- [ACTION ITEM] The reply should hold only the lines from the one with "Instruction: Click the" to the one with "Given: Follow Jessie Lawrence", both ends kept, exactly as they appear below, without any pictures.

- [SOURCE DATA]

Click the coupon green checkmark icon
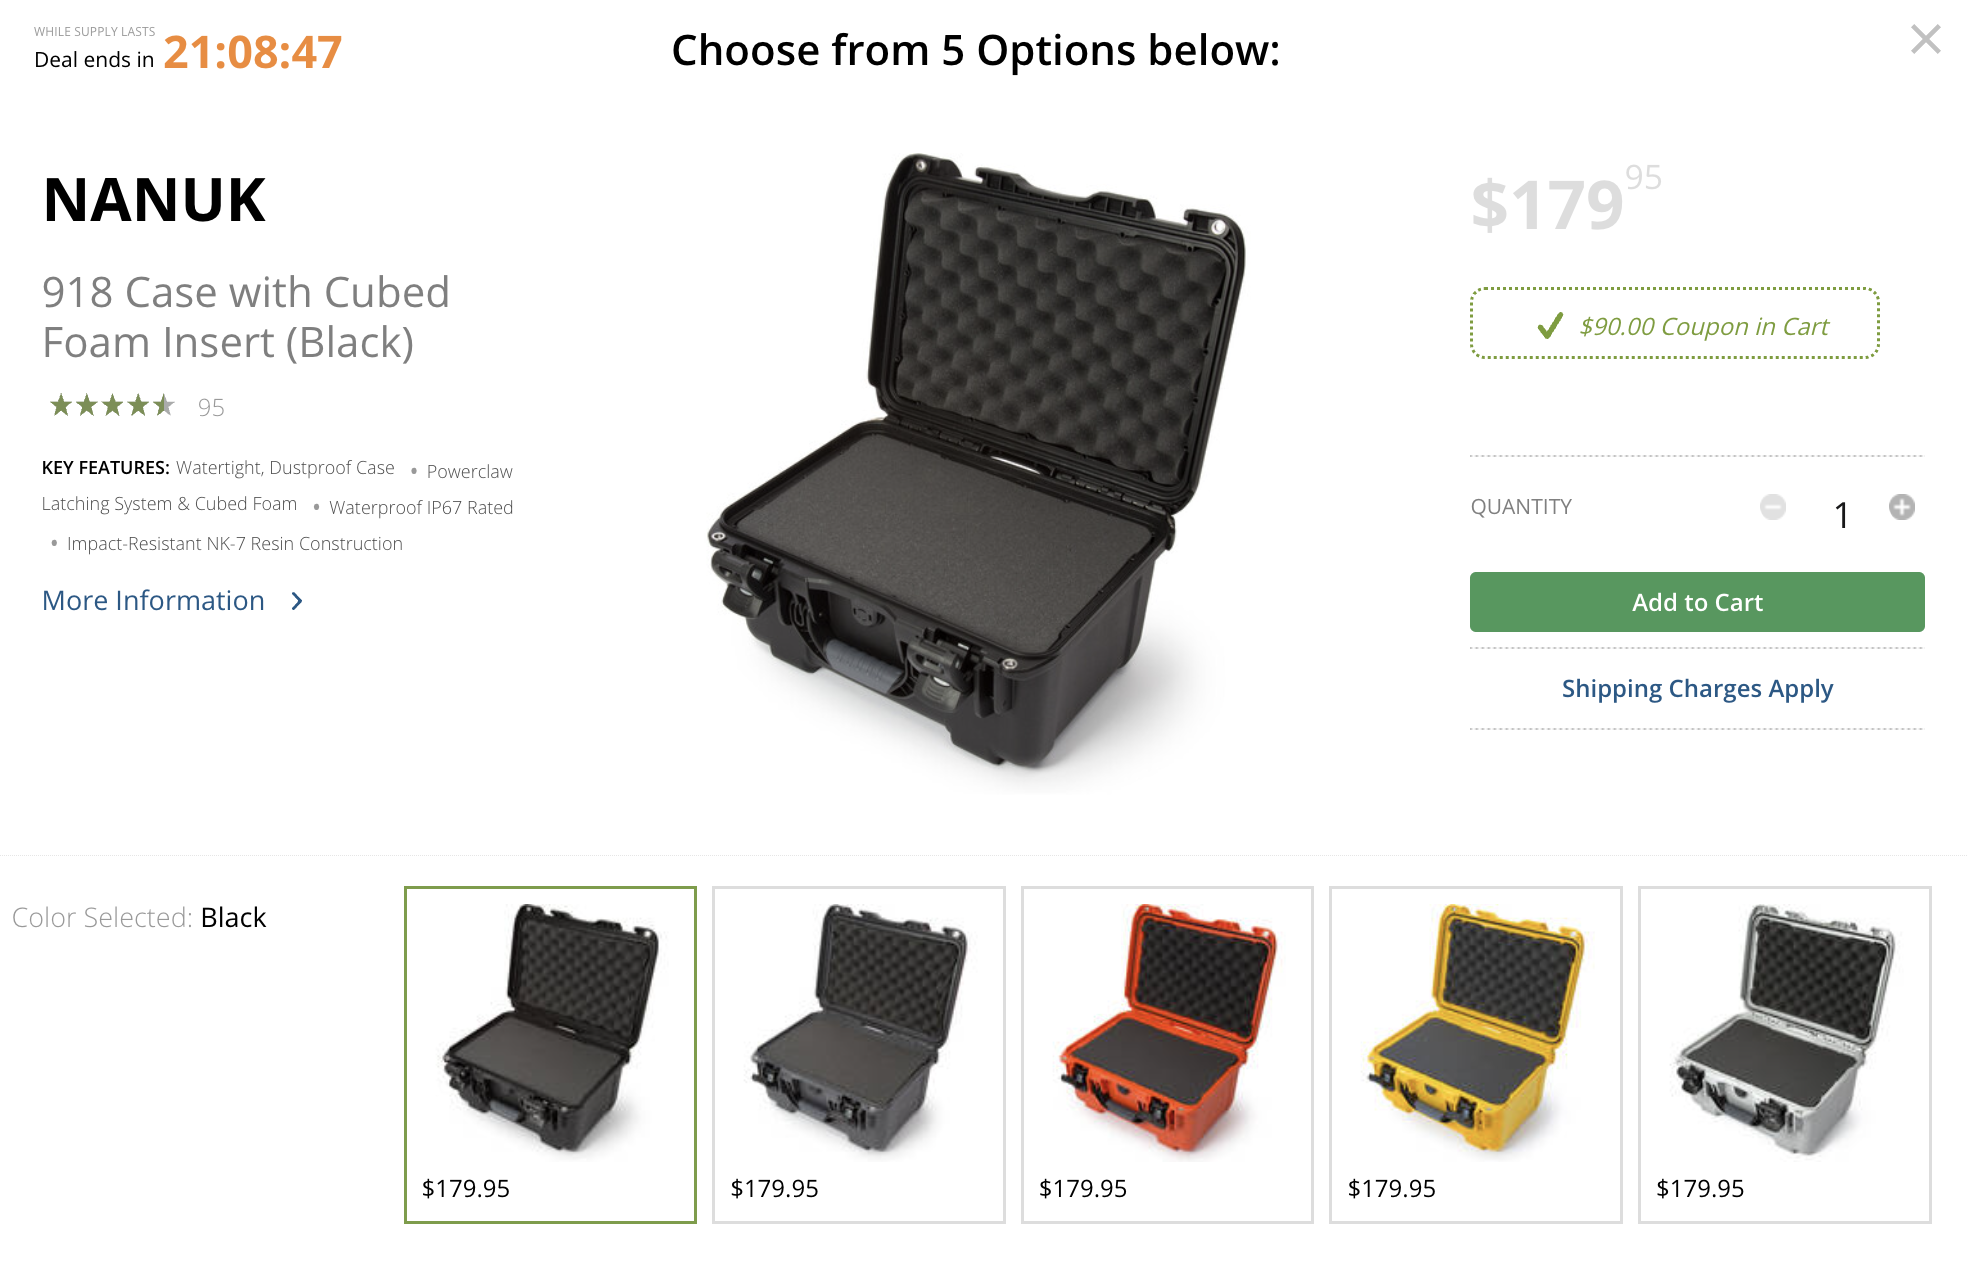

...

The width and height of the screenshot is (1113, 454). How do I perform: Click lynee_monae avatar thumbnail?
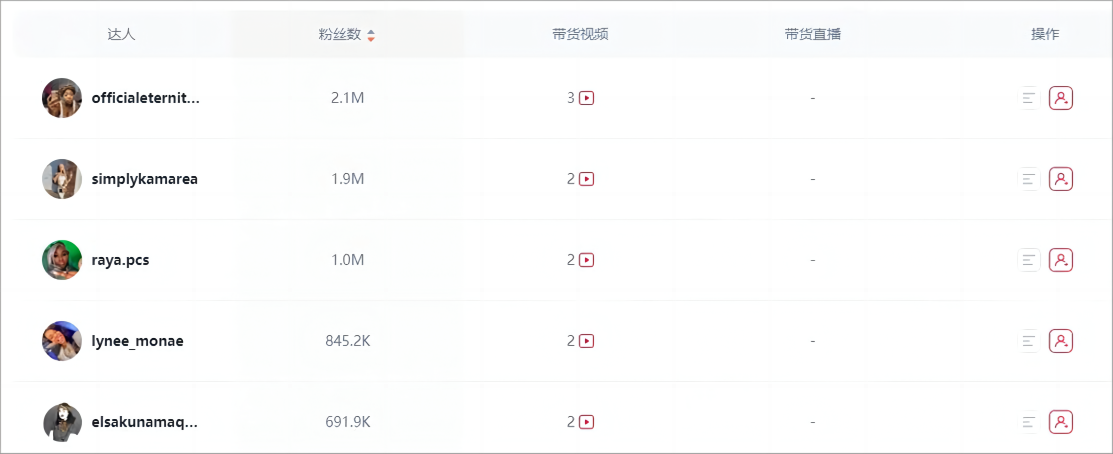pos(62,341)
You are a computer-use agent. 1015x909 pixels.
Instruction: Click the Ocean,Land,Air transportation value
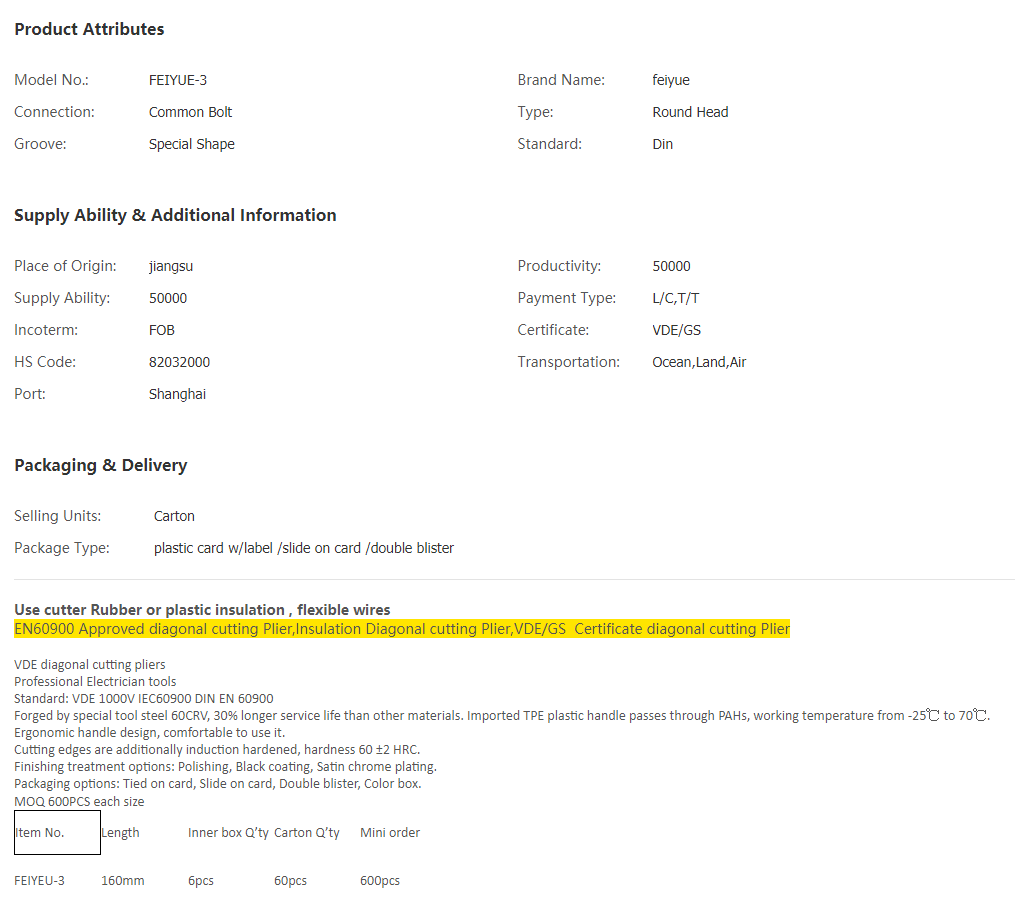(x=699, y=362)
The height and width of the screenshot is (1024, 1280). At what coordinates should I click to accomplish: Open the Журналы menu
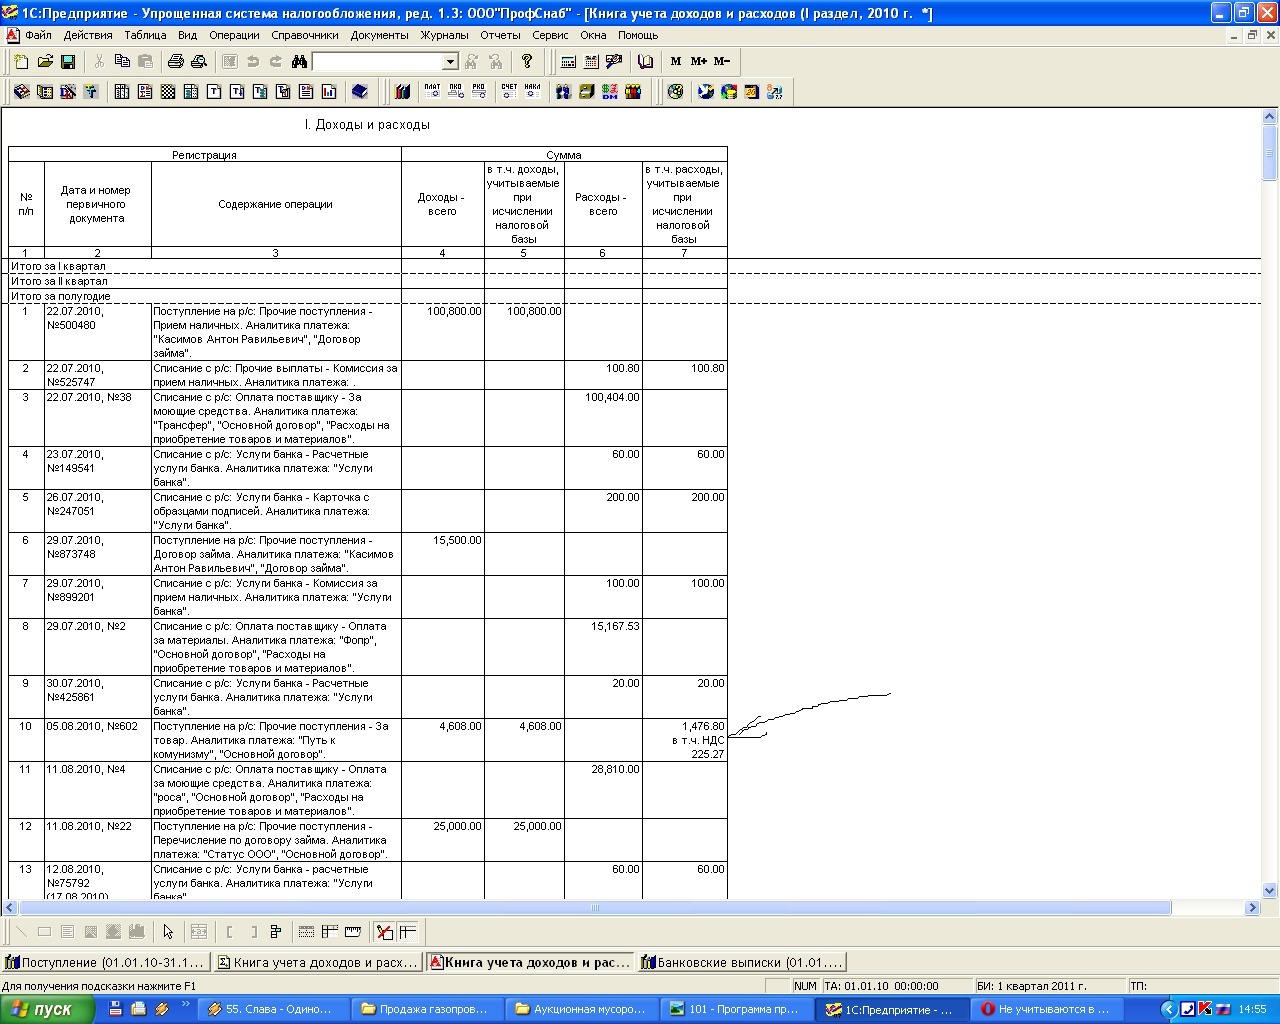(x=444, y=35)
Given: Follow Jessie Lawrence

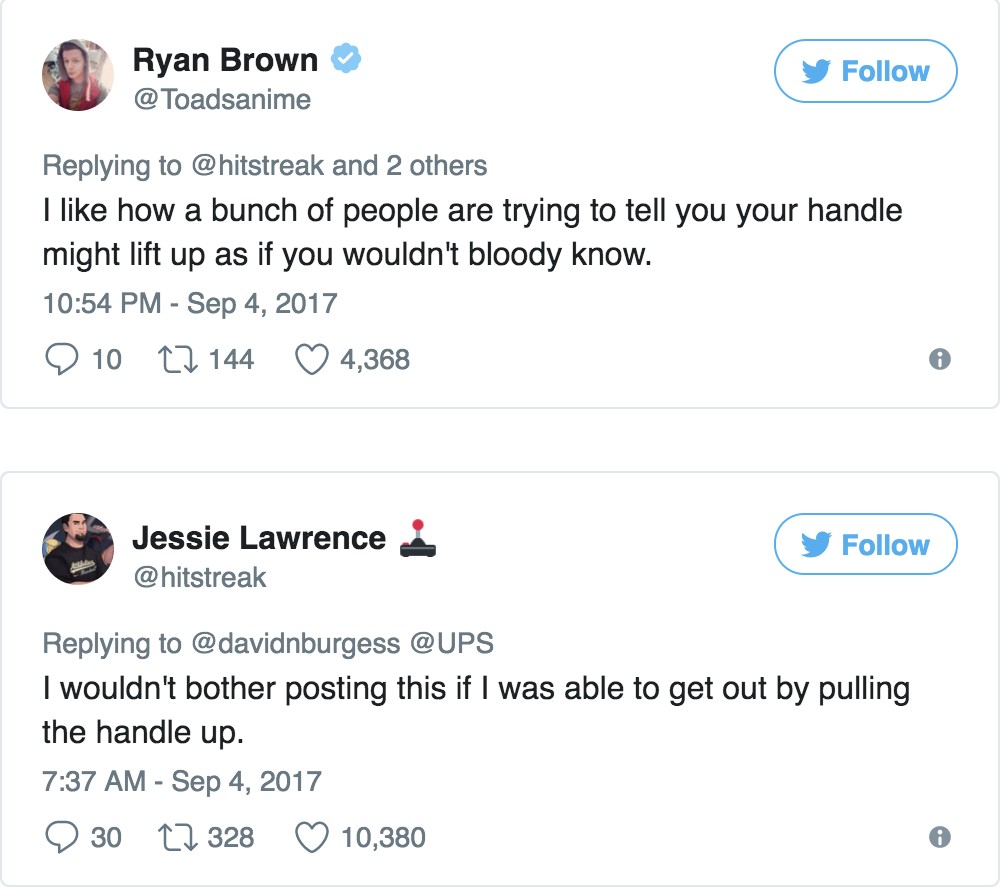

- [COMPLETED EXERCISE]
Instruction: Click the Ocean,Land,Air transportation value
(x=699, y=362)
The height and width of the screenshot is (1024, 1280). At what coordinates should I click to accomplish: Open the Журналы menu
(x=444, y=35)
Given: Follow Jessie Lawrence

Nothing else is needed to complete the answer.